1- Type about:config in URL and Enter

2- Find: browser.newtab.url

3- Change it to: about:newtab

 

close chrome, open the browser again and see if this corrects.

[me82]

My browsers are fine now, its just the new malwarebytes, When i did 2 scans a couple of days ago and deleted what it found restarted the computer , and open browser it showed index file . and then reset browswers it shows normal.

[me82]

I will hold off on doing the zemana antimalware

[Juliet]

Thats OK

 

They do have a dedicated forum for

 

Malwarebytes 3.0

 

Have questions or problems with Malwarebytes 3.0 (previously known as Malwarebytes Anti-Malware)? Post them here.

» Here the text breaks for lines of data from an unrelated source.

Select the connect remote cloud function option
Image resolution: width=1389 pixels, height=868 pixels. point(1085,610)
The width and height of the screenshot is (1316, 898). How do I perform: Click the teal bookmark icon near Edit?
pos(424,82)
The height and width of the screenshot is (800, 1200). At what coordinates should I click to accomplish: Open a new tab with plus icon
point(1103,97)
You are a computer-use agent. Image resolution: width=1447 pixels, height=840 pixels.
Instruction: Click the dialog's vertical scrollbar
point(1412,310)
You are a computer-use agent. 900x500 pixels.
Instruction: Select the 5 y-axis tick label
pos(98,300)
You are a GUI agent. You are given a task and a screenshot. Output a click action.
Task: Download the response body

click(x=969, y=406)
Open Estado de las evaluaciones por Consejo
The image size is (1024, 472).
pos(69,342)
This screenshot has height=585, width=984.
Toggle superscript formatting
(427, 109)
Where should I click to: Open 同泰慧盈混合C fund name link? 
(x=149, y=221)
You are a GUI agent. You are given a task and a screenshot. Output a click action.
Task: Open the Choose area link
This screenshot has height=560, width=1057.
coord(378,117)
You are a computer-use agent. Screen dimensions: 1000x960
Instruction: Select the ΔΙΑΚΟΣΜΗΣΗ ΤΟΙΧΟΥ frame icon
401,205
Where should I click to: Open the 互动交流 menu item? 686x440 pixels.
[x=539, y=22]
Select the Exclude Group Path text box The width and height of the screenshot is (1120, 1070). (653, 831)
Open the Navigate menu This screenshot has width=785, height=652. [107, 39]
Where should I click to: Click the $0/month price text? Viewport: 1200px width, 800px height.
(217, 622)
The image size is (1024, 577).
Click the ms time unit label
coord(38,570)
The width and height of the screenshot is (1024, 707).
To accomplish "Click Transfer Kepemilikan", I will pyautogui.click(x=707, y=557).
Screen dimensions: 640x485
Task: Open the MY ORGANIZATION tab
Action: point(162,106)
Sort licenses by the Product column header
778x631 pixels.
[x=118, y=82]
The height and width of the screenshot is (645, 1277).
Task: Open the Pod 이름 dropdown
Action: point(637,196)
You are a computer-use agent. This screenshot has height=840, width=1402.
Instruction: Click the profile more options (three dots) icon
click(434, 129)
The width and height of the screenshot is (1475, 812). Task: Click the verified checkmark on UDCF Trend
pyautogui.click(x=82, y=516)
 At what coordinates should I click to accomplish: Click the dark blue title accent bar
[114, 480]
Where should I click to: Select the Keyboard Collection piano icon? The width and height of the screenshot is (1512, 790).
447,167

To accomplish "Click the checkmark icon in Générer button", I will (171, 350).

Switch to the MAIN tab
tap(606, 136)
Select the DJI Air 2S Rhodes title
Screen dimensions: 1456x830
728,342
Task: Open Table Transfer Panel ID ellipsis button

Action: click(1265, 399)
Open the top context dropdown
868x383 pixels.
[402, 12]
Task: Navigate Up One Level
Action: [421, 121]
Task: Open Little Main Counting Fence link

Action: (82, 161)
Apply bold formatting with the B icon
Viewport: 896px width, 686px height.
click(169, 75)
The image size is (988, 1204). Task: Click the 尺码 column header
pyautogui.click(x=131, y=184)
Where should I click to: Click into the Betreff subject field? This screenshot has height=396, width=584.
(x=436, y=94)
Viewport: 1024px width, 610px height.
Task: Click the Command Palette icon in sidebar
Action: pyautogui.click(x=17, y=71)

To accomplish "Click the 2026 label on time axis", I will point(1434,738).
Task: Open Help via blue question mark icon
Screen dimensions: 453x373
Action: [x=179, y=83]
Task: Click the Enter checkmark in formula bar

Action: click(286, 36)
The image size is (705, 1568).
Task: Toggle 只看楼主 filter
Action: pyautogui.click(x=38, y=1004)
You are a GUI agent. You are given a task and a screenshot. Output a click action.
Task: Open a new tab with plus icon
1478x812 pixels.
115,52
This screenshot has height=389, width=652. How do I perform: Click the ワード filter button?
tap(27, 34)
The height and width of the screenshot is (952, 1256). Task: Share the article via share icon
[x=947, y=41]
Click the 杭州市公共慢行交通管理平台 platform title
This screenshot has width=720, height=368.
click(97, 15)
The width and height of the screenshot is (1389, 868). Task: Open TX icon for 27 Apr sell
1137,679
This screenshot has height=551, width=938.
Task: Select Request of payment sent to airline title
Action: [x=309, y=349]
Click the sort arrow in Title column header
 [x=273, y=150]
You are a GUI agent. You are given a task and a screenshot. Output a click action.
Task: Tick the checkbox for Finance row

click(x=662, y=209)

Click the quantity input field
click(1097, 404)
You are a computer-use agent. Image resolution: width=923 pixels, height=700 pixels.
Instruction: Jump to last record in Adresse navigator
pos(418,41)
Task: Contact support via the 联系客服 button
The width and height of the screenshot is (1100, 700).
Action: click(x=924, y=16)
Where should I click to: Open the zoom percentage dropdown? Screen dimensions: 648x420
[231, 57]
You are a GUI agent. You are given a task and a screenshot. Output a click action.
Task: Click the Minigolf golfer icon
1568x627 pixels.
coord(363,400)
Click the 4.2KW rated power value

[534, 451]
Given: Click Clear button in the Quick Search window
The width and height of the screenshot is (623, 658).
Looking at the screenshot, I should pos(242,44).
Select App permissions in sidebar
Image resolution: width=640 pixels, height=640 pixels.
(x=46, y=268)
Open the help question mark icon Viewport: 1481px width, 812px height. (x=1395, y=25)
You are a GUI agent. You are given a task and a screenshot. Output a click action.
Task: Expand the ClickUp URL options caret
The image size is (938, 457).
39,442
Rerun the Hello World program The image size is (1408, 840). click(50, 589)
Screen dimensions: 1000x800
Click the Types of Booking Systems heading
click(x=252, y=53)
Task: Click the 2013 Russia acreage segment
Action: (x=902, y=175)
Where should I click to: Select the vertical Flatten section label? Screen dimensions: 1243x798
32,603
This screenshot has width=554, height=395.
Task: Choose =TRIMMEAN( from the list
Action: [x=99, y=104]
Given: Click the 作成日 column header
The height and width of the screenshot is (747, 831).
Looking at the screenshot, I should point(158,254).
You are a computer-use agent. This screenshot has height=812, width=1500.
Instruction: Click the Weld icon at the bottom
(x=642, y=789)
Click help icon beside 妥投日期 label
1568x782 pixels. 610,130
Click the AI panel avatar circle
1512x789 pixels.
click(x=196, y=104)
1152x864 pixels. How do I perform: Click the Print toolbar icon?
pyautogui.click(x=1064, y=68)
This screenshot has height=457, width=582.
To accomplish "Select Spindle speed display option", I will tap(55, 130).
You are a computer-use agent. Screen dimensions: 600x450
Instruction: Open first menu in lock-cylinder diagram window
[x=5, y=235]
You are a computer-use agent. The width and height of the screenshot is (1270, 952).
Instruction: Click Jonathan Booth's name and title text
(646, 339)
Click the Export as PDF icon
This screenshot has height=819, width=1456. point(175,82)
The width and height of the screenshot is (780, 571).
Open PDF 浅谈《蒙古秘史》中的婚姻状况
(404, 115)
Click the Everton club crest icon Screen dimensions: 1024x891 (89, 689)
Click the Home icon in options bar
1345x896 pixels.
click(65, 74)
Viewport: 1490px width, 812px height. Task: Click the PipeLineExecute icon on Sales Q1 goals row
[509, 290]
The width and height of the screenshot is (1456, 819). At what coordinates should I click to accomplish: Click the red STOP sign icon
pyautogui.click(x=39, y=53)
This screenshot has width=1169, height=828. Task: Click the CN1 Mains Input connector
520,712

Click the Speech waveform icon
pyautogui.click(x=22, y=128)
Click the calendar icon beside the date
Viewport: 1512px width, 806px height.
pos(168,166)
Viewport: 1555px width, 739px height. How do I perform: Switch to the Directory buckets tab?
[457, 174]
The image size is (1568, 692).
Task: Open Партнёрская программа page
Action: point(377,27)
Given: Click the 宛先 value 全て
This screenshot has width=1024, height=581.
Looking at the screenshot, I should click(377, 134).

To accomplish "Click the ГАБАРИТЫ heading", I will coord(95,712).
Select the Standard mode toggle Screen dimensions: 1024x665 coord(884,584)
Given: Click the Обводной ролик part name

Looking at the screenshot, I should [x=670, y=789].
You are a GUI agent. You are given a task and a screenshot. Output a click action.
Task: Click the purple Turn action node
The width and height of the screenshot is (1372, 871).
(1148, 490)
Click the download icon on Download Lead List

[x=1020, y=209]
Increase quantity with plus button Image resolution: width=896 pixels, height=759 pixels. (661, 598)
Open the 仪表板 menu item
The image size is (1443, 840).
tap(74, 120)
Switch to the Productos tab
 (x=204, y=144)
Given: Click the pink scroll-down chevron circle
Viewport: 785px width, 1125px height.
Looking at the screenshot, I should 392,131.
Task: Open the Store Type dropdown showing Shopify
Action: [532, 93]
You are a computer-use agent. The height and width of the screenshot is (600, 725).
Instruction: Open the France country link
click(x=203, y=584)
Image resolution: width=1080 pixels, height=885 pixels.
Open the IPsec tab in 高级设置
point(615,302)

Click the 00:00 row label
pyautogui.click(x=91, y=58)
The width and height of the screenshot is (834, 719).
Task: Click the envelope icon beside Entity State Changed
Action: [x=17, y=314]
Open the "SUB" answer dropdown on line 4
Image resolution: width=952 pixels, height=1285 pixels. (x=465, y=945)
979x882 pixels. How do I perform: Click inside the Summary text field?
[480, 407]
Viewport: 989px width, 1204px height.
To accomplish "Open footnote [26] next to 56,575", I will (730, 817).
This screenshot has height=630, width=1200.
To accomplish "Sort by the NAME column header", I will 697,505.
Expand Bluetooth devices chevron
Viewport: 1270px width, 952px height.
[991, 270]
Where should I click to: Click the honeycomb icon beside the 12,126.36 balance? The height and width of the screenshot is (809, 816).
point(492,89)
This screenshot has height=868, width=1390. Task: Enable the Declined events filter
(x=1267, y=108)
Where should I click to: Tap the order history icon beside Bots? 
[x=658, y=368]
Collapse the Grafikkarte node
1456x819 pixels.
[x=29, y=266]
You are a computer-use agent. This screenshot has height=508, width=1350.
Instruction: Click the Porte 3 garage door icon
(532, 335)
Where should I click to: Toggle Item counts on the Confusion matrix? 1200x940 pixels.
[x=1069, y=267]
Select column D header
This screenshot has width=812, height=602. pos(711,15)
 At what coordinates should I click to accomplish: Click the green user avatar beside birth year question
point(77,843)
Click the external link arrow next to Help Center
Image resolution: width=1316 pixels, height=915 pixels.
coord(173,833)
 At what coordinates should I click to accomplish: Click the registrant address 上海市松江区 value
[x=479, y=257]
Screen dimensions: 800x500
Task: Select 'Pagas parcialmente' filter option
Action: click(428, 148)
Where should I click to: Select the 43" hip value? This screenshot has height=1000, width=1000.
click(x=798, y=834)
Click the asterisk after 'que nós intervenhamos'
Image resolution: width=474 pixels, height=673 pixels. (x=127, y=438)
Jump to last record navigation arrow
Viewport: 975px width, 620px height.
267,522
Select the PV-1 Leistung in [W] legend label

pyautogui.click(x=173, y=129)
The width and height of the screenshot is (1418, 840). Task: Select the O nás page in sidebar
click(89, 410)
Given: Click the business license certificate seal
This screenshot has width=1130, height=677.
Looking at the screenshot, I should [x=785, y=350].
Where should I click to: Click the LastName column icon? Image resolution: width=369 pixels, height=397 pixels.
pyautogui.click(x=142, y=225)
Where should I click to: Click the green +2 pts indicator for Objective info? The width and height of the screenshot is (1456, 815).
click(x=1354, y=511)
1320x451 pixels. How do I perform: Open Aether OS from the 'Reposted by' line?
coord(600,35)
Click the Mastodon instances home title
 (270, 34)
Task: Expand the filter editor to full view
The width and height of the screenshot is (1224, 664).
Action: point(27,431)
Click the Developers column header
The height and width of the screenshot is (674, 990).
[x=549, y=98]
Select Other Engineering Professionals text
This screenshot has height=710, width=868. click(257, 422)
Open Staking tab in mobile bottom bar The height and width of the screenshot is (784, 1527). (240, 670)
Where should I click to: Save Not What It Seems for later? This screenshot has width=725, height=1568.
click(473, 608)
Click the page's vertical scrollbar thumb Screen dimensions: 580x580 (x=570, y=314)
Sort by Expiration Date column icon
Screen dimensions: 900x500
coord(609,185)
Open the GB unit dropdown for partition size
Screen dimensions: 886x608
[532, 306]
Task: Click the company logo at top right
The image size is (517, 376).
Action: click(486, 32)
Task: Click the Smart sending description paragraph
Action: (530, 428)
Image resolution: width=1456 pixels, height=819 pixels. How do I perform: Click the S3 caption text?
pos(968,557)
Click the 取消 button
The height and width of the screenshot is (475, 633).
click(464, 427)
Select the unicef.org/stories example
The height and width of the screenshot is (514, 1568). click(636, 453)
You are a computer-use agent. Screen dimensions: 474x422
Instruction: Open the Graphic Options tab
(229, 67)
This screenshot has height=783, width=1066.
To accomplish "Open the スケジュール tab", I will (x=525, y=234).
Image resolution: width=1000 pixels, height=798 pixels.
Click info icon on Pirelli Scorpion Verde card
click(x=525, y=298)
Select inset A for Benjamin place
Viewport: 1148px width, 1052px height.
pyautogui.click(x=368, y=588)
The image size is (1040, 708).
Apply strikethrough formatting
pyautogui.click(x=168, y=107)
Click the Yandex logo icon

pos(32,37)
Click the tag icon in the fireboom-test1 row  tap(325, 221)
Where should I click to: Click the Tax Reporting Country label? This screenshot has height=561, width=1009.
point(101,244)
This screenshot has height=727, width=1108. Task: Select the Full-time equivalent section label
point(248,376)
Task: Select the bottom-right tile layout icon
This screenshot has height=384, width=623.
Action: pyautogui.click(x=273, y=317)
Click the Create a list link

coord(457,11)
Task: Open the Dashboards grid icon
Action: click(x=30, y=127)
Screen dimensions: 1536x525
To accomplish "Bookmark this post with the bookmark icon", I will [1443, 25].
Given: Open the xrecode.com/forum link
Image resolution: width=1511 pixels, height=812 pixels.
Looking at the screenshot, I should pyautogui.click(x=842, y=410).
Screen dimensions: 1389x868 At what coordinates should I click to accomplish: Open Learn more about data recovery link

https://forums.malwarebytes.com/forum/41-malwarebytes-30/

[me82]

ok I see where there is a patch for some of the issues with malwarebytes

[Juliet]

DelFix

• Please download DelFix or from Here and save the file to your Desktop.
• Double-click DelFix.exe to run the programme.
• Place a checkmark next to the following items:
• Activate UAC
• Remove disinfection tools
• Click the Run button.
• -- This will remove the specialized tools we used to disinfect your system.

  Any leftover logs, files, folders or tools remaining on your Desktop which were not removed can be deleted manually (right-click the file + delete

  ).

*********************

[Juliet]

Glad we could help.

 

Since this issue appears resolved ... this Topic is closed.